The serious and characteristic side effects of interferon-alpha (IFN-α) therapy on the central nervous system, resulting in such problems as affective disorders or parkinsonism, have led us to investigate the biochemical mechanism of the effects of IFN-α on the monoaminergic neurotransmitter system using an animal model (rats). We first examined the concentrations of tetrahydrobiopterin (BH₄) and monoamines in several regions of the brain after the intramuscular injection of IFN-α into rats; the levels of BH₄ and dopamine significantly decreased in the amygdala and raphe areas as compared with those of the controls.

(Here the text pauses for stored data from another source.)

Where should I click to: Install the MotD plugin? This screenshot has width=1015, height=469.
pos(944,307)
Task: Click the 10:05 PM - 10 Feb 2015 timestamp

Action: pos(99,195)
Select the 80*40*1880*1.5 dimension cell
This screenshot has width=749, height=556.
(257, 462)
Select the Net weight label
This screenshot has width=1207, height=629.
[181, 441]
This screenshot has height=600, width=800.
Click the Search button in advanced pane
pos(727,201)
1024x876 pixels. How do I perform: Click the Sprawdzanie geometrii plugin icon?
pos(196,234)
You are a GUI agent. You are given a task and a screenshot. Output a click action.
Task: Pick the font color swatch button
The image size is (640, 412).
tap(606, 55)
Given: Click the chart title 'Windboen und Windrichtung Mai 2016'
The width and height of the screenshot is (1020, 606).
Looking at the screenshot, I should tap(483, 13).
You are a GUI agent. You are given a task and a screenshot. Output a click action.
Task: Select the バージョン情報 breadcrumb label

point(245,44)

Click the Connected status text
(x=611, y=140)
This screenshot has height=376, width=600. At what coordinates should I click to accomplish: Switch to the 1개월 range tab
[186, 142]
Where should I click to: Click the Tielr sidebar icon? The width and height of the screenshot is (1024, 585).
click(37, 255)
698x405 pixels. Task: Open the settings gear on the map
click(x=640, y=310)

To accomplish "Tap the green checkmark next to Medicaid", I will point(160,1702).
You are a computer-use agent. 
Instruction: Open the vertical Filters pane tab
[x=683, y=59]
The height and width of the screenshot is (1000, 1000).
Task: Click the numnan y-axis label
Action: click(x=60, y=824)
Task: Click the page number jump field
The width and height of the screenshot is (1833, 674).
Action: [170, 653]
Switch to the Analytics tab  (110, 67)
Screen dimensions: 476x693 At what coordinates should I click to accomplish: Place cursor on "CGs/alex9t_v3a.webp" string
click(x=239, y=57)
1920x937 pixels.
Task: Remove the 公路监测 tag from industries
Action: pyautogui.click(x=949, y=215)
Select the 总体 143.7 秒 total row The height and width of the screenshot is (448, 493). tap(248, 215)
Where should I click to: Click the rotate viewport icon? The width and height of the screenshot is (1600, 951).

Based on these results, we further examined the concentrations of BH₄ and nitrite (NO₂^-) plus nitrate (NO₃^-), metabolites of nitric oxide (NO), in the amygdala and raphe areas after the intramuscular injection of IFN-α; the concentrations of both BH₄ and NO₂^-+NO₃^- significantly decreased as compared with the control. Furthermore, the addition of N^G-monomethyl L-arginine, an inhibitor of NO synthase, after the injection of IFN-α restored the decreased levels of both NO₂^-+NO₃^- and BH₄ to control levels. As a result, nitric oxide induced by the intramuscular injection of IFN-α was found to cross the blood-brain barrier and suppress both tetrahydrobiopterin biosynthesis and dopamine production in the amygdala and raphe areas.